I started coming to terms with how finite life is, and that sometimes God doesn’t give mercy on this earth, people die and we don’t get to know why. I realized in those hard, agonizing moments of deep sorrow that life is truly a gift on this earth and it is nothing short of a miracle that we exist. We are guaranteed nothing in this world, we are owed nothing, it’s strange for me to think I used to move about this Universe thinking that I ever was. I had to identify what was truly worthy of my time and attention and live in light of that everyday. We need to have the courage to think about death, to know that it could knock on our door at any moment, this should not discourage you, it should empower you to act on your dreams now. Harrison loved risk, he loved to break rules, and he rarely gave a second thought to what other people would think, he just did shit, and he always knew he could sweet talk his way out of the consequences later.

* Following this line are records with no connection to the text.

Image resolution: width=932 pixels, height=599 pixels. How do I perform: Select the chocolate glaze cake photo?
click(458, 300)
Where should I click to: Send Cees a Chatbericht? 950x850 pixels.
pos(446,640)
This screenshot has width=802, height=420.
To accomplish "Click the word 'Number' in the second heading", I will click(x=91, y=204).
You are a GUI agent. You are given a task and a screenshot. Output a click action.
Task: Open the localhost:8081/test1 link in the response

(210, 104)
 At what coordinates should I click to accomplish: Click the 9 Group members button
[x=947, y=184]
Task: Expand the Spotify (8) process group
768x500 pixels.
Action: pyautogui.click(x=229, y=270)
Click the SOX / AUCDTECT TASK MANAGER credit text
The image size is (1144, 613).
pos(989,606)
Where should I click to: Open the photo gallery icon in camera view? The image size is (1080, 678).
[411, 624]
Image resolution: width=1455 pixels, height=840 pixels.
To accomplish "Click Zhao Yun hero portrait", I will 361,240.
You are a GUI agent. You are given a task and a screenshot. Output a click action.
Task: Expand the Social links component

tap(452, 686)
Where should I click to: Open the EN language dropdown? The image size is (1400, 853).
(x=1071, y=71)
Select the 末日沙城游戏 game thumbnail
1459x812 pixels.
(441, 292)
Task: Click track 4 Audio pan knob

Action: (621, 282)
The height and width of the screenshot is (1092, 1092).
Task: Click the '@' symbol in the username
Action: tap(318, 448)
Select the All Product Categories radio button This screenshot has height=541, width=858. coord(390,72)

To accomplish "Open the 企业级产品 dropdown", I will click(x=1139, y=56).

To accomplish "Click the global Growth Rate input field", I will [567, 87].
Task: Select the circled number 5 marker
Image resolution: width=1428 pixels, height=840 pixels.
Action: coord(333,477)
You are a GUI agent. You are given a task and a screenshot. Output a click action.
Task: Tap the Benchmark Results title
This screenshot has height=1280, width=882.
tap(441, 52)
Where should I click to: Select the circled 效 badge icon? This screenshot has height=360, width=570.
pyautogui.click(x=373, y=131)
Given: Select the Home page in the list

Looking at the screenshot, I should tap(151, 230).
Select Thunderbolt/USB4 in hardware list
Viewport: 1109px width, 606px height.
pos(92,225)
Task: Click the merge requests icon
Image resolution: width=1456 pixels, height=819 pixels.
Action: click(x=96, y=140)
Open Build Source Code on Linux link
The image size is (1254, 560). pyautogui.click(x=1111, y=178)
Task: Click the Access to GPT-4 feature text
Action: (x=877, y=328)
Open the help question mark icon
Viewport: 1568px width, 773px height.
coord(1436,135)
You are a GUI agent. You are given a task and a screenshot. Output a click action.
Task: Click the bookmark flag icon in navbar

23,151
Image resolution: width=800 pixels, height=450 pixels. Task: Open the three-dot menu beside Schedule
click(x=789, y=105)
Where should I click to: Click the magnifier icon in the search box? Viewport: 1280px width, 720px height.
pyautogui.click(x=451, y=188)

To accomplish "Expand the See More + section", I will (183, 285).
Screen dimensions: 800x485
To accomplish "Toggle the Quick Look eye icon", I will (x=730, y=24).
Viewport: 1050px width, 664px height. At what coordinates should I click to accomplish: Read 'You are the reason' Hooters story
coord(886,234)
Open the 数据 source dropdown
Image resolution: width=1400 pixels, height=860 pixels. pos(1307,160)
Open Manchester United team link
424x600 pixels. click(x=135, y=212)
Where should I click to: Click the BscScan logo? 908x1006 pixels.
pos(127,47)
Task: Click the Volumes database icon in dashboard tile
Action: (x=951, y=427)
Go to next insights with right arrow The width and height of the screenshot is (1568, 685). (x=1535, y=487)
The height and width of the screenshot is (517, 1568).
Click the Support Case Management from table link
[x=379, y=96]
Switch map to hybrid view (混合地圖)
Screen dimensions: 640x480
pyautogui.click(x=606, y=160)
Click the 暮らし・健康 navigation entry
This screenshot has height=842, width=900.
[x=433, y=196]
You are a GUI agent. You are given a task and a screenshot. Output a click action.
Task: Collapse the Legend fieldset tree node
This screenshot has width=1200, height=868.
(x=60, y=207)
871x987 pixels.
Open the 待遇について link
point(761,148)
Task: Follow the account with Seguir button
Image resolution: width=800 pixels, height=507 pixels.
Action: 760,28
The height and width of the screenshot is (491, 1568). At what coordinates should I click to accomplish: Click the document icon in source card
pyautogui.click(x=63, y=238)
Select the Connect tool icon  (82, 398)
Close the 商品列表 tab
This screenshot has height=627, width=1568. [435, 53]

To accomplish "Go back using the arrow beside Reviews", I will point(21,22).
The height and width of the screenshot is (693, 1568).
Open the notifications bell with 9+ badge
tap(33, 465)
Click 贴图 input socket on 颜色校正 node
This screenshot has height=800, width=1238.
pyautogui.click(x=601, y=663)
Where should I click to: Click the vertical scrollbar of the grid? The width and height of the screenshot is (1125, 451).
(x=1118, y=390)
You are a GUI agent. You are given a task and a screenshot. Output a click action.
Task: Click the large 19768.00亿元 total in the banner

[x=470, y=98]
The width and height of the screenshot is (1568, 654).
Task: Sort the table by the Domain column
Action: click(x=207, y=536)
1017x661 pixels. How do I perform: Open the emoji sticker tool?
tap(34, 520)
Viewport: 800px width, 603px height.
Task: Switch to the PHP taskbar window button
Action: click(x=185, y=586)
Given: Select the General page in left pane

Which he always did successfully. Now this was not how I was going to live my life all the time, but I did sprinkle my life with this lesson. As a result anytime I did something that scared me or I took a risk, I thought of Harrison. He is always in the back of mind, egging me on to take the road less traveled. My life would not look the same without this, because death has always scared me. But once I actually faced it I saw it as something that allowed me to start taking more risks and saying yes sooner. The reality of death was working for me, it started to illuminate with great clarity what truly mattered.
My brother Harrison left so many things to equip me for the journey we all call life 13. It was his death that gave me the choice to find and receive love and strength in the midst of pain and suffering. It could have gone another way if I would have chosen the path of least resistance, the easier path. But instead I faced all the ugly realities of grief, suffering and loss, and allowed it to take me to the hard places to teach and soften me. This response eventually lead me to find more hope, more healing and more love that I had ever known. But I had no idea that this would lay the foundation for me to face what I am facing now, that I would need to draw upon this courage to face cancer and death three times.
Harrison, thank you for showing me how to bravely face the darkest moments of my life and teaching me how precious each moment it is. I won’t waste a minute. I would not be the person I am today, without you. You are still teaching me everyday, 13 years later.